Winning is great – it invigorates the fan base and placates even the most steadfast critics. However, as anyone who has attained success will tell you, being apathetic with success now is a quick recipe to losing your place atop the metaphorical mountaintop. How to maintain that success in the future without sacrificing the present is an issue that we are seeing unfold before our very eyes. Enter the cult hero – 6’2” bench bat, future corner infielder/trade bait Mike Olt. Generally regarded as a top 3 prospect in the Rangers farm system, Olt was called up on August 2nd to fortify the Rangers bench and to feel out how he could produce at the major league level.
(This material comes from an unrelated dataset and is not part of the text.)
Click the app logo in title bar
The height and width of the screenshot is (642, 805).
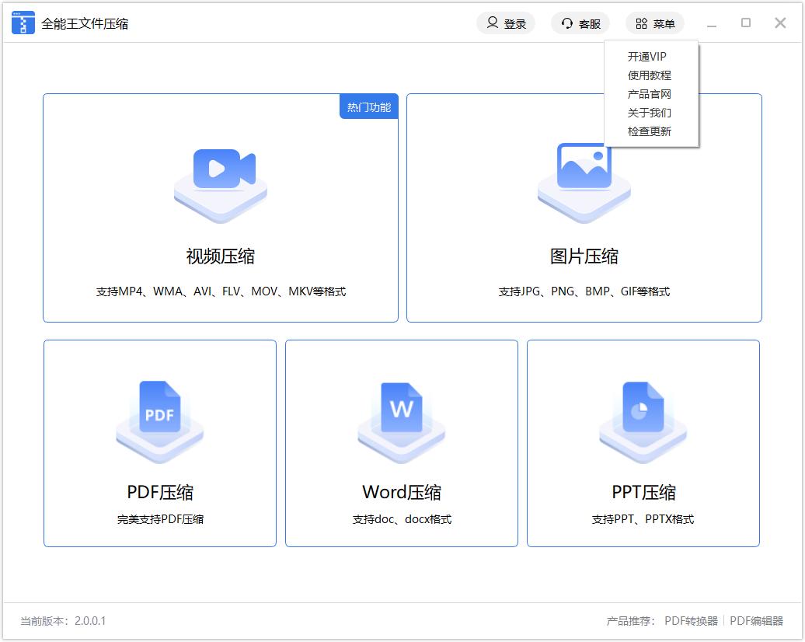[23, 23]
Olt has struggled. With August almost over, Olt has an OPS (On Base Percentage plus Slugging Percentage) of .538 this month, second worst of any Rangers “regular.”Add his defensive struggles, and it’s easy to simplify the discussion and agree with Ron Washington when he says a young player’s “time will come down the road.” Here’s the problem, though. Mike Olt has had 29 plate appearances since being called up. Coming to any conclusions on a prospect's ability to produce after 29 plate appearances is akin to trying to explain a movie by viewing a screenshot.
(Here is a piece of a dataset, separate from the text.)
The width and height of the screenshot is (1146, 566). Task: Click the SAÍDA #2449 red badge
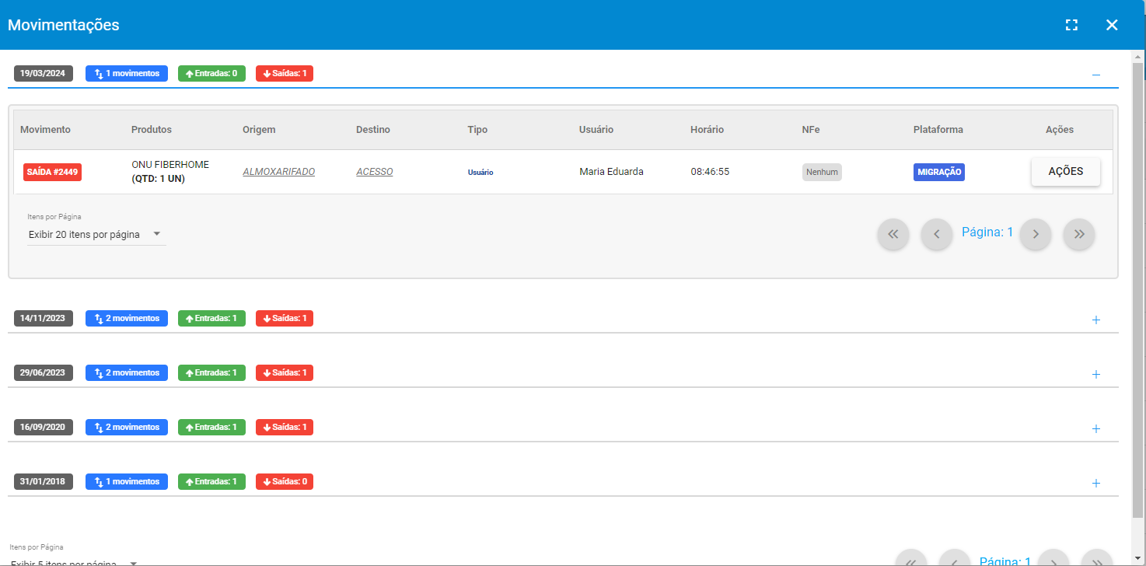[x=52, y=172]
Under that logic, Adrian Beltre, thanks to his cycle, 5 home runs, and 13 hits in his last 31 plate appearances could be deemed the best hitter in baseball history. His OPS puts 2004 Barry Bonds and 1920 Babe Ruth to shame. To the contrary, Elvis Andrus should be benched, having put up a team-worst .666 OPS in his last 35 plate appearances. This, by the way, is still higher than the meager .645 OPS that Michael Young is posting in 510 plate appearances for the season as the primary designated hitter. This is the kind of hard-hitting analysis that is thrown out regarding Olt. The timeframe on the numbers for Beltre and Andrus? Seven days. Clearly, Olt is a failure at the major league level.
The counter to this argument is that Beltre and Andrus have a history of performance that more accurately indicates how they will proceed in the future. This is absolutely true, but it does nothing to strengthen the case behind how little Olt has been utilized; it only strengthens the case that sample size is important, and we’re not at a point where any solid determination on Olt should be made. There is a reason that Olt is such a well-regarded prospect – he has succeeded at every level he’s played at so far, and not because he was abandoned after struggling out of the gate.
Olt needs plate appearances, and he needs them badly if there is any hope he could be a meaningful right handed bench bat come playoff time. With respect, Michael Young, who is having a historically bad season at the plate, is the individual who needs to see his plate appearances cut. There is no reason that Young, who is in the bottom 10 of this year's major-league OPS leaderboard (141 hitters qualify for ranking) should have the fifth most plate appearances on this team, when guys like Craig Gentry (.780 OPS/230 PAs) and David Murphy (.890 OPS/387 PAs) have been riding the pine. With the accepted playoff odds for the Rangers hovering above 95% these days and the magic number dwindling, now is the time to see if Olt can contribute to the Rangers' success both this year and get a glimpse of what we might get in the future.
If this team is serious about winning a World Series after getting to the cusp and falling short the two prior years, it needs to quickly figure out how it can present the best possible playoff roster.
Ben Taylor is from Texas, but got out as fast as he could and currently resides in New York. In all seriousness, he loves our area and its sports teams and expresses all that on Twitter, at @Benjihana.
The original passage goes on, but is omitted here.